In comparison, Denmark, Finland, the Netherlands, Germany and Ireland are not very friendly to cryptocurrency transactions. Denmark regards cryptocurrency gains as personal income and imposes high tax rates of 37% to 52%. The following are the tax types and tax rates in EU countries. Among them, capital gains tax is mainly levied on investment income, and the tax rate is usually relatively fixed. Personal income tax adopts a progressive tax rate system, which is related to the total income of the taxpayer.

Decoding global crypto asset taxation: Asia moves slower, with Europe’s highest tax rate reaching 52%

Hong Kong and Singapore currently do not tax capital gains on individuals.

Finally, there are Asian countries. For example, in Japan, for personal transactions, the income generated by cryptocurrency transactions is classified as "miscellaneous income" and is subject to progressive tax rates. The tax rate depends on personal income. The lowest cryptocurrency tax rate in Japan is 5% and the highest is 45%. For example, the tax rate for annual income exceeding 40 million yen (about 276,000 US dollars) can be as high as 45%. In particular, the Japanese government stipulates that cryptocurrency losses cannot be deducted from taxpayers' income or other assets. Only losses from real estate, business and forestry income can be deducted from income, and cryptocurrencies do not belong to these categories.

In South Korea, the country plans to impose a 20% cryptocurrency profit tax on profits exceeding 2.5 million won (about US$1,800). However, the implementation time has been repeatedly postponed. It was originally scheduled to be postponed to 2025 after 2023, and now it will be postponed to 2028. The main reason for the postponement is due to market volatility considerations. In the past, there was a lack of proper tax infrastructure and concerns that premature implementation would affect investor sentiment.

In addition, personal capital gains are not currently taxed in Hong Kong and Singapore. First of all, Hong Kong currently does not have any tax law provisions specifically for digital assets, but the Hong Kong Inland Revenue Department updated the Inland Revenue Ordinance Interpretation and Practice Notes (DIPN) No. 39 in March 2020, adding chapters on digital asset taxation.

However, the guidelines do not yet cover pledge, DeFi, Web3 related content (such as NFT and physical asset tokenization). However, Hong Kong adopts the territorial taxation principle and imposes a 16.5% capital gains tax on domestic income profits from trade, profession or business in Hong Kong, but does not include capital profits. As for whether the income from cryptocurrency transactions is of income or capital nature, it needs to be determined based on specific facts and circumstances.
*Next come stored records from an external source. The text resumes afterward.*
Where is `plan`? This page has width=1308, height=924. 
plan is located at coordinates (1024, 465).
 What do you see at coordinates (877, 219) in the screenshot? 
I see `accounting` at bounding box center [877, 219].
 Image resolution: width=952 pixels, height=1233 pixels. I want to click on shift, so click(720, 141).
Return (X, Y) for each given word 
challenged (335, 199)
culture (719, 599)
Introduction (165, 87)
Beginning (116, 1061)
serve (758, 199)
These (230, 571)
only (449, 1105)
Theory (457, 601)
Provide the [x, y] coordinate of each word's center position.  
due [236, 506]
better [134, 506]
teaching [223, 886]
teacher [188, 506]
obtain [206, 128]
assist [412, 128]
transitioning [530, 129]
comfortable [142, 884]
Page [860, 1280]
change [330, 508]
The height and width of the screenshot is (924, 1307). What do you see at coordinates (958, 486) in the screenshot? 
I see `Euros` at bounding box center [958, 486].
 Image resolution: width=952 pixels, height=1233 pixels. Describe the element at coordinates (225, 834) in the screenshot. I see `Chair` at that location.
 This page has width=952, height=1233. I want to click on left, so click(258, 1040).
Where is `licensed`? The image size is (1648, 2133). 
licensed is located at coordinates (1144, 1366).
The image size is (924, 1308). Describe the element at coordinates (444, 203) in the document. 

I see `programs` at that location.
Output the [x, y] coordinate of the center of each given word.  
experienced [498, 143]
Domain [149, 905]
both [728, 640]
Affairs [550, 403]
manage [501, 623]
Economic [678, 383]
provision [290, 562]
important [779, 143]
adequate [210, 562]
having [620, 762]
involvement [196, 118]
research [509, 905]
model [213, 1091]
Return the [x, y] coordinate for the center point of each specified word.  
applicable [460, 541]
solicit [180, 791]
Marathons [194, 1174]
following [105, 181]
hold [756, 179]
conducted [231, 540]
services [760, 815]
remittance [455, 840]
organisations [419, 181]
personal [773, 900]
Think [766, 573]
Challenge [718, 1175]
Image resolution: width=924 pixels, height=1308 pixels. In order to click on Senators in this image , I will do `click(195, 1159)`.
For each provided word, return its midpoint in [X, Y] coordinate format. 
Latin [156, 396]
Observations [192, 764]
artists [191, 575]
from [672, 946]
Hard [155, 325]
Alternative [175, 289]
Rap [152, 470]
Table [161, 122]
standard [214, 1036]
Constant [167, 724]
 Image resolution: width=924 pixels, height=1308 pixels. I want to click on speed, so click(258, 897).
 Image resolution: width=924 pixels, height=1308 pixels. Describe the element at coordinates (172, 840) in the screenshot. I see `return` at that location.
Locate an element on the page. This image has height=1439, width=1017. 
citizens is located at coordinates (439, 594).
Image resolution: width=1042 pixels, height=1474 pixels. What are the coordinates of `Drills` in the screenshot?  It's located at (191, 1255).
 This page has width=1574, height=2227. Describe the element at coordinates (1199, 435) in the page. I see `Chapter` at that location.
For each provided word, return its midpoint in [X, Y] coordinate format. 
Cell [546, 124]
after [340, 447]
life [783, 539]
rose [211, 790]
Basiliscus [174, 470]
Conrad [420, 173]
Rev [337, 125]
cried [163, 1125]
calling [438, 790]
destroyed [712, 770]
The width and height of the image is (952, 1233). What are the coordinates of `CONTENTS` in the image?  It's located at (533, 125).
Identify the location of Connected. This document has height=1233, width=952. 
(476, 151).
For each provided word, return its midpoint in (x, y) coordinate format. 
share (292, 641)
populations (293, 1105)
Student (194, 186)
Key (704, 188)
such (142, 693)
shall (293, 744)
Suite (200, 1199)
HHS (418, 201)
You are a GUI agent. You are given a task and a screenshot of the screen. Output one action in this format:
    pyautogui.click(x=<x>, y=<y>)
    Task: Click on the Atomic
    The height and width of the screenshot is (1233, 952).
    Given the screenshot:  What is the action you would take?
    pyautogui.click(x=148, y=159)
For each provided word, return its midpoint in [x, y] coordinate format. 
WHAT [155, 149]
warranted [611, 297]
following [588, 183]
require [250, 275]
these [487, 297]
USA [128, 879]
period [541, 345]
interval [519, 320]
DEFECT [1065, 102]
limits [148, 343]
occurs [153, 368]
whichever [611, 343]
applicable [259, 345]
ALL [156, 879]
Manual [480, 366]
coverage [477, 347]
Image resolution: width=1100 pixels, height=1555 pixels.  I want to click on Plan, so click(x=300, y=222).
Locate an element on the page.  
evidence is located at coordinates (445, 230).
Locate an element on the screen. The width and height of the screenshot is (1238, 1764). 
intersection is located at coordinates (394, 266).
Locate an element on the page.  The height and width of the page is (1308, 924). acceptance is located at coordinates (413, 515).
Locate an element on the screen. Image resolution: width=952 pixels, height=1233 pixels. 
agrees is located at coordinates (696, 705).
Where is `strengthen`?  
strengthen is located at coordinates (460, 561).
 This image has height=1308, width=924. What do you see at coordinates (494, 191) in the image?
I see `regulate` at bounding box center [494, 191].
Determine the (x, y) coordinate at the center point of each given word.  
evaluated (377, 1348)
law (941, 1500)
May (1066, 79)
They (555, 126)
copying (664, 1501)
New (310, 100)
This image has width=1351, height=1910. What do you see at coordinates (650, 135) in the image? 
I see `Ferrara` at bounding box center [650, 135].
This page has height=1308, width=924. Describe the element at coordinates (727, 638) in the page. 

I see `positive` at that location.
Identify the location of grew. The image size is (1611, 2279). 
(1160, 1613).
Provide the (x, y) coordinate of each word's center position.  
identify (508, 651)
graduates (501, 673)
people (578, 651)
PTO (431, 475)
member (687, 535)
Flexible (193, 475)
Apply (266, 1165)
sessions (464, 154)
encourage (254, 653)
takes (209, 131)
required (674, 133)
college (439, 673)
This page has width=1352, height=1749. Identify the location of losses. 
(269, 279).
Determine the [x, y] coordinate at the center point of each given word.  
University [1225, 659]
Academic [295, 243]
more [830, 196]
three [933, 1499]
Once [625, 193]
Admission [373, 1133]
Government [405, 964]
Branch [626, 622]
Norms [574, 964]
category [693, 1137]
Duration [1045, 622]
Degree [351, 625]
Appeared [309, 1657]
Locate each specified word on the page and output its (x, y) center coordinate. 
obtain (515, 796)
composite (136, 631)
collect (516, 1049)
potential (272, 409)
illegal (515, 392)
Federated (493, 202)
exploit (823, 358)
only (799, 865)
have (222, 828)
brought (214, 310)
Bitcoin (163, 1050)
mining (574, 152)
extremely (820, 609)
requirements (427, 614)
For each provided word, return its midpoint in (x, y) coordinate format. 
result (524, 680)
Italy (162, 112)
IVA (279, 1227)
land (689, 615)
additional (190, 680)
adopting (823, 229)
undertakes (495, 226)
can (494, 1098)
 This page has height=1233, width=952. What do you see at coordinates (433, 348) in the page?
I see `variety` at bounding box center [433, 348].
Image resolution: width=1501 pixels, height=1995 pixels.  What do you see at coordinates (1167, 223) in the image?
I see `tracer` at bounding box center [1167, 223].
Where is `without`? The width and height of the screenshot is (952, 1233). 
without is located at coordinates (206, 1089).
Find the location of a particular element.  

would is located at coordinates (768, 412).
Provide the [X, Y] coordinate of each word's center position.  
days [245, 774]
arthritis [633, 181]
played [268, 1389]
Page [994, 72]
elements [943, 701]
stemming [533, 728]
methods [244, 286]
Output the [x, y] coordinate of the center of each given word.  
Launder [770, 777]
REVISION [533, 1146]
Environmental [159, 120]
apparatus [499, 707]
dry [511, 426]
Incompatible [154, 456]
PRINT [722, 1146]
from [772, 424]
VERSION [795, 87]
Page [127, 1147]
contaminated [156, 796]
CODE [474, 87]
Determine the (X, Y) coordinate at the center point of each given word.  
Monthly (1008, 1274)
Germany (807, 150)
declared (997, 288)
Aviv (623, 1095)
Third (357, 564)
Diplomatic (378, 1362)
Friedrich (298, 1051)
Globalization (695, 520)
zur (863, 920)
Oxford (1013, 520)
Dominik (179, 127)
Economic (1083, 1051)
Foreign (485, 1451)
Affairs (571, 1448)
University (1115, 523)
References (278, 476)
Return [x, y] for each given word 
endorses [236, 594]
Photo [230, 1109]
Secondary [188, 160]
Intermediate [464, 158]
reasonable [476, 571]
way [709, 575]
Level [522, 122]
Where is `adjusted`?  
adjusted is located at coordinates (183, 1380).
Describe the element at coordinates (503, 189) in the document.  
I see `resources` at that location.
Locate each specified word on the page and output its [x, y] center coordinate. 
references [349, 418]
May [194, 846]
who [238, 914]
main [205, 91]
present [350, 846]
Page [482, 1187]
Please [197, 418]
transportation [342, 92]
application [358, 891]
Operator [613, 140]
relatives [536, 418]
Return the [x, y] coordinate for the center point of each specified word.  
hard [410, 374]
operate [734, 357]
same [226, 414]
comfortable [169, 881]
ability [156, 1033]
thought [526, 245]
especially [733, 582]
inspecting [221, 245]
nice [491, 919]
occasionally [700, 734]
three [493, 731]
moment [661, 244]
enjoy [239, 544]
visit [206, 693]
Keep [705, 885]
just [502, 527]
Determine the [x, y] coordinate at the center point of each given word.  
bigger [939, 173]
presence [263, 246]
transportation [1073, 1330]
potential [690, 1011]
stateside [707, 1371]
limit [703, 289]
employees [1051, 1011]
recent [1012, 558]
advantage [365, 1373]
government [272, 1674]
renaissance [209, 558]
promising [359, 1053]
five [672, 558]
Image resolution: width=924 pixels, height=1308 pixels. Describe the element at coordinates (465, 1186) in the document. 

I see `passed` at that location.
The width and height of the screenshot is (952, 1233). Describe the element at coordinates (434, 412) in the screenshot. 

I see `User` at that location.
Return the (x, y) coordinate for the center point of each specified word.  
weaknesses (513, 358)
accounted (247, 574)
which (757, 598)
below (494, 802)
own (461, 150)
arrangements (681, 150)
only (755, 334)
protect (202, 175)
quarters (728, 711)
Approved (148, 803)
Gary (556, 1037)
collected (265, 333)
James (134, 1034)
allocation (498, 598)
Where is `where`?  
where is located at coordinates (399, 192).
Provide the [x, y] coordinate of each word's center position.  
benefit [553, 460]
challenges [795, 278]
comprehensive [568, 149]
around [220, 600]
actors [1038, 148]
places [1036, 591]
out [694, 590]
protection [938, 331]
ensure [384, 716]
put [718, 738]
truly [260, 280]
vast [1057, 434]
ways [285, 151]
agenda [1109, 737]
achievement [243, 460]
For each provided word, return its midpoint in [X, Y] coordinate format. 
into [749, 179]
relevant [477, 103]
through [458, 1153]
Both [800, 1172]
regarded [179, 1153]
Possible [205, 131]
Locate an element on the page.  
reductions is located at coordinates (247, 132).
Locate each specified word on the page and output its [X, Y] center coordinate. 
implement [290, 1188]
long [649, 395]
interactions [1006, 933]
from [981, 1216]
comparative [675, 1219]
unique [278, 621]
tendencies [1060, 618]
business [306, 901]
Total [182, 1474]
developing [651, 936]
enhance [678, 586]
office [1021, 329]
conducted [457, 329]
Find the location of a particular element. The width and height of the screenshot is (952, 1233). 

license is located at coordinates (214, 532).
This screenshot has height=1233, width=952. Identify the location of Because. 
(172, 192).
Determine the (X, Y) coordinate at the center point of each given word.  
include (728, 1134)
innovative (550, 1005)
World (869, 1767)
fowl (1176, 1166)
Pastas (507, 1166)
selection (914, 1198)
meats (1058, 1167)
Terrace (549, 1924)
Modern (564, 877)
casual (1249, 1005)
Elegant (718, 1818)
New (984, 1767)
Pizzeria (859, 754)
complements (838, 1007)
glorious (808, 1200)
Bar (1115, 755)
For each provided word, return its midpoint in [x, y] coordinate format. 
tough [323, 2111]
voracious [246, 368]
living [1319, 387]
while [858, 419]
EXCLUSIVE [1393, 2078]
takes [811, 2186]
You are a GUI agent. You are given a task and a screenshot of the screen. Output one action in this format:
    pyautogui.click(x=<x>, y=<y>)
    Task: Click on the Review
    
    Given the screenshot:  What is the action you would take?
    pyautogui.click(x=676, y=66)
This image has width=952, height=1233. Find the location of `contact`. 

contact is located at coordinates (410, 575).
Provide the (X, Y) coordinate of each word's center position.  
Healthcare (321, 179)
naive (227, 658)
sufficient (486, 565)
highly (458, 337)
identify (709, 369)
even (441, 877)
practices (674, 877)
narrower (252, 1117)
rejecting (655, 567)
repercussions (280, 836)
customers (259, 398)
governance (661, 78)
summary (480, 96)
The Inland Revenue Authority of Singapore (IRAS) does not impose capital gains tax on individuals' cryptocurrency transactions. Profits earned from long-term cryptocurrency investments are tax-free. However, if an individual frequently trades cryptocurrencies or operates a cryptocurrency-related business, the income may be considered trading income and subject to income tax at progressive rates up to 22%.

Tax policies of various countries have always significantly affected cryptocurrency investment strategies, and low tax rates attract multinational companies to invest in their countries. On the contrary, high tax rates in the United States, Japan, France, and Spain may scare away some investors. According to a Coincub survey, the United States alone collected about $1.87 billion in taxes on cryptocurrencies last year.

The situation in European countries is mixed, with some countries offering favorable conditions for long-term holders, while others maintain high tax rates, which may affect investor behavior, but overall, the level of cryptocurrency tax rates in European countries is higher than the global average, reflecting part of the EU's overall fiscal system.